Guttman ignored this. ‘And Palmer led me to Sedgwick, that banker in New York who was channelling funds for the Russian Embassy.’
‘Sedgwick bumped himself off, if I remember.’
‘That’s right. The Boss thought I’d hounded him to death.’
‘You probably did. So what about it?’
‘Both Palmer and Sedgwick said there was a third guy they knew who had also been recruited. A scientist at Princeton.’
‘Yeah,’ said Tolson, pointedly non-committal.
‘Well, I may have found him.’
‘Oh?’ Tolson did not sound enthusiastic.
‘His name is Grant. He’s still at Princeton.’
‘And still a Red, I suppose?’
‘Who knows? But I intend to find out. It means we’ve identified the whole spy ring now. All three of them.’
Tolson shrugged. ‘Two of them are dead.’
‘Grant’s not.’
‘But you’re not sure he’s active any more. That means he’s never going to see the inside of a slammer.’
‘He should.’
‘What harm can he do now?’
This was truer than Tolson could know. On the other hand, if Grant had made it to Chicago … Guttman said spiritedly, ‘What harm does any spy do? He can pass any secret information he lays his hands on to the Russians, that’s what he can do.’
‘Our allies, you mean. What secrets would they like? It’s not as if we have a secret weapon at our disposal. I think everybody would be happy to give them “secrets” if it helped them push the Nazis back …’ Tolson scratched his forehead for a moment. ‘I don’t get you, Guttman. The Nazis are all over Europe, they’re slaughtering the Jews, and you’re hunting down some Red who’s teaching in the Ivy League. I don’t get it at all.’
Out of the blue, unbidden, and spoken before he knew what he was saying, Guttman said, ‘Ask T.A. – maybe he would understand.’
Tolson stared at him. When he spoke, his voice was cold, unrattled. ‘You want to explain yourself?’
‘T.A.’s a bright guy, that’s all.’ This sounded lame even to Guttman. ‘He majored in Political Science, I thought.’
‘Fine Arts, actually,’ Tolson said flatly. He stared at Guttman with bloodless eyes. ‘Anything else you got in that weird head of yours?’ When Guttman didn’t reply, Tolson said, ‘I didn’t think so. Meeting’s over.’
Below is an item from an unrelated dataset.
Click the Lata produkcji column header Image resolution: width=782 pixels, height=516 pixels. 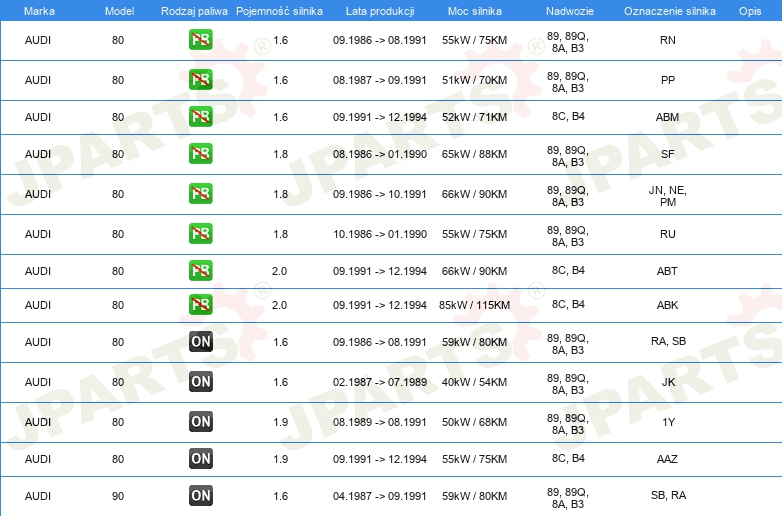pyautogui.click(x=380, y=11)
Back in his office there was no sign of Marie. Most of his own files were kept in her anteroom; the most confidential he kept in a two-drawer steel box behind his desk. He went to that now and took his key chain from his pocket, where the key he wanted now sat anonymously among those for his car, front door, back door, garage, and Maryland beach house which, since Isabel’s death, he no longer rented. He opened the top drawer, found a file, then wrote down the case number, which sat like damning evidence on the memo he had sent the Director two years before.
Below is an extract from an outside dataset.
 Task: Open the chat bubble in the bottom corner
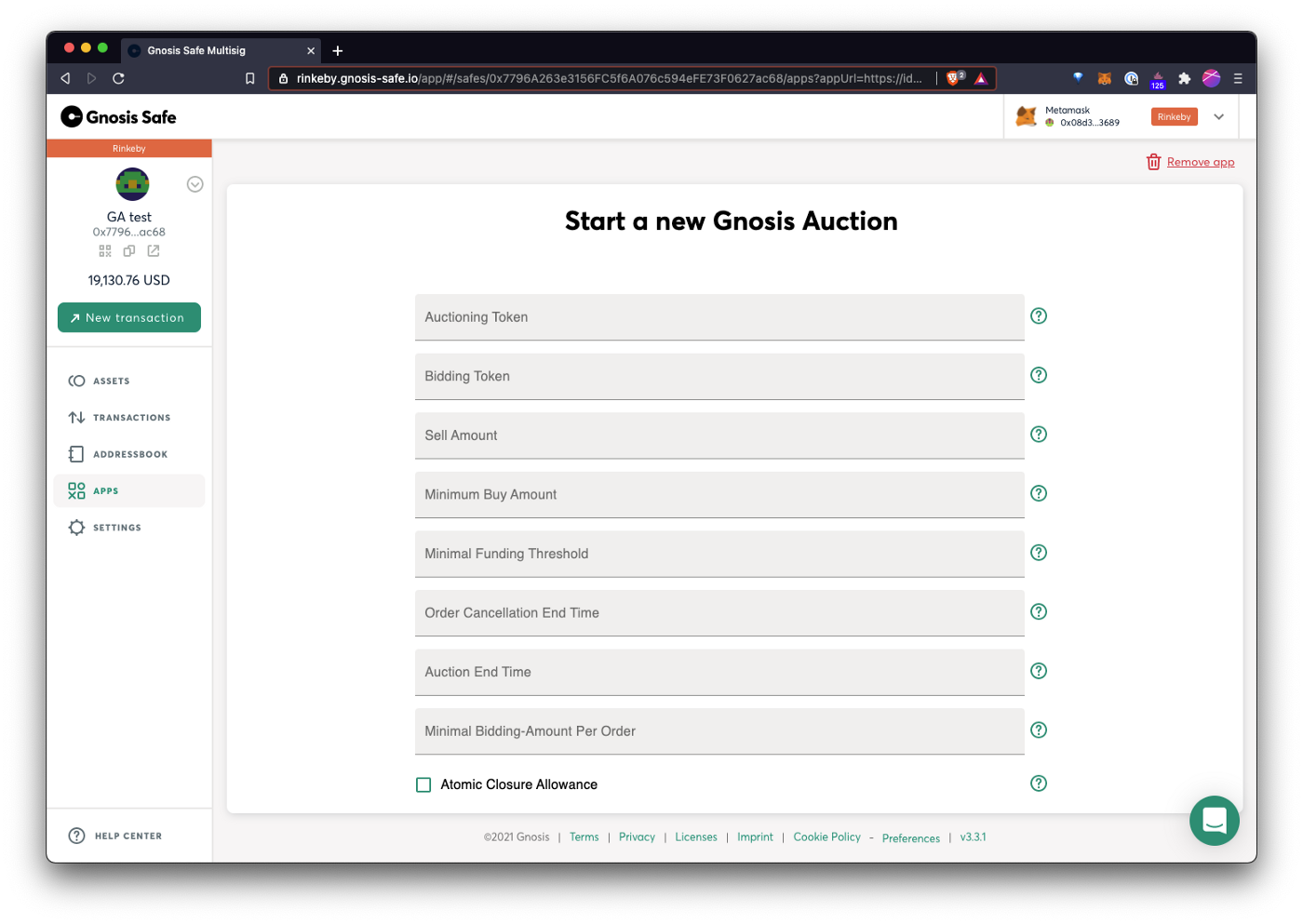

He had just grabbed his coat again when Marie came back. ‘I’ll be out for a bit,’ he told her. ‘Not sure when I’ll get back, so don’t stay on for me, okay?’
She looked at him questioningly. ‘Everything okay, Harry? I mean, was it all right with Tolson?’
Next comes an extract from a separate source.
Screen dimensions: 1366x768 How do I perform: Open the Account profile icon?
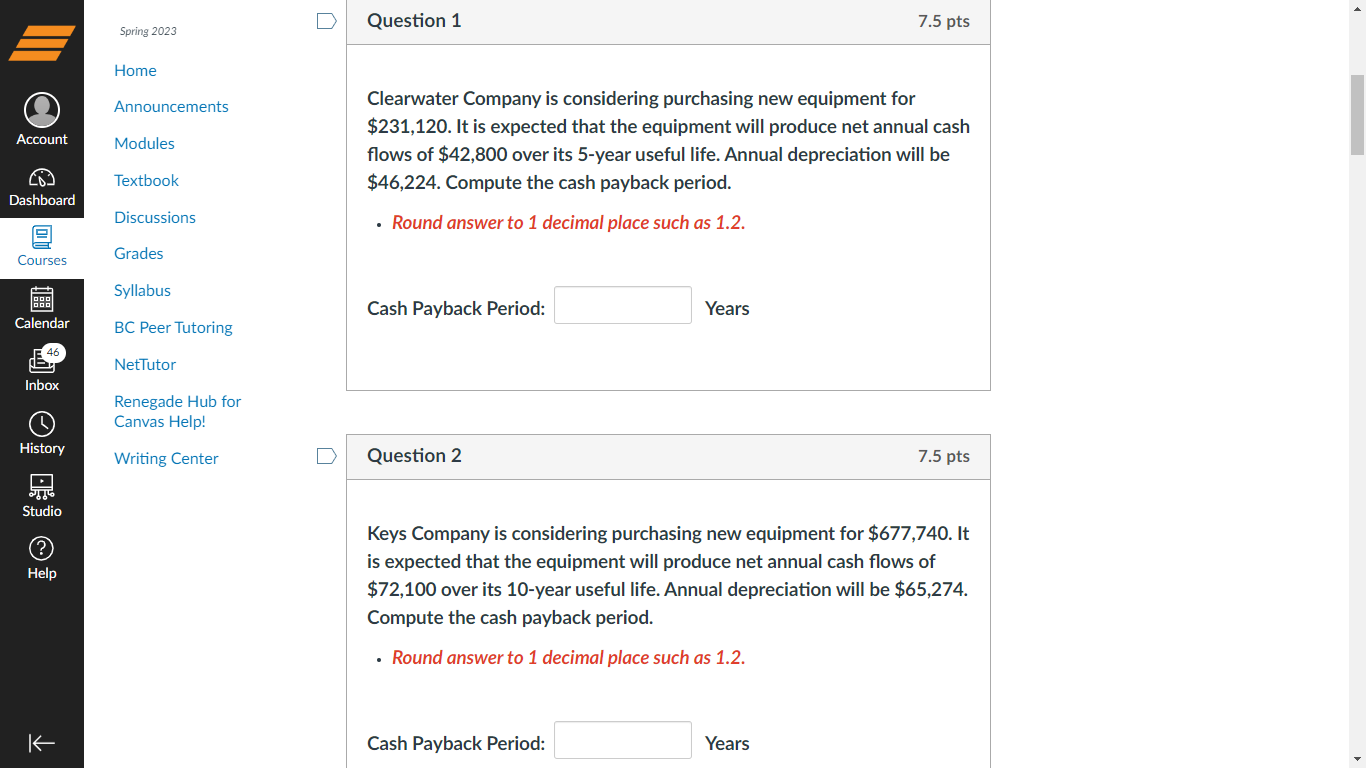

‘Same old stuff,’ he said dismissively. ‘Listen, my cousin’s in town. I need to see her before she goes back to New York. I don’t think she realises how sick my mother is.’
Marie nodded, and Guttman went out, satisfied she had bought his lie. He didn’t want Marie involved. If it all blew up, he didn’t know if he could save her from Tolson’s vengeance, but he’d do his best, including not compromising her now.
He went out of the building into a watery wintry light he usually associated with the dread months immediately following Christmas. Christmas: soon the lights would be up on the stores, and each night’s drive through Georgetown’s M Street would remind him of the holiday’s approach. Annie would be going to Vermont, she had said, a further stage in her reconciliation with her parents there. He doubted he would be bothered to cook a Christmas dinner for one.
On his way east, he passed the Capitol, without noting it. Usually he felt a persisting thrill to be working among the major monuments of his country, but today his sense of threat was starting to overwhelm him. To take on a case he wasn’t convinced was real was bad enough; to find it then leading to unexpected targets was worse. But he was making progress. Or doing a brilliant job of fooling himself.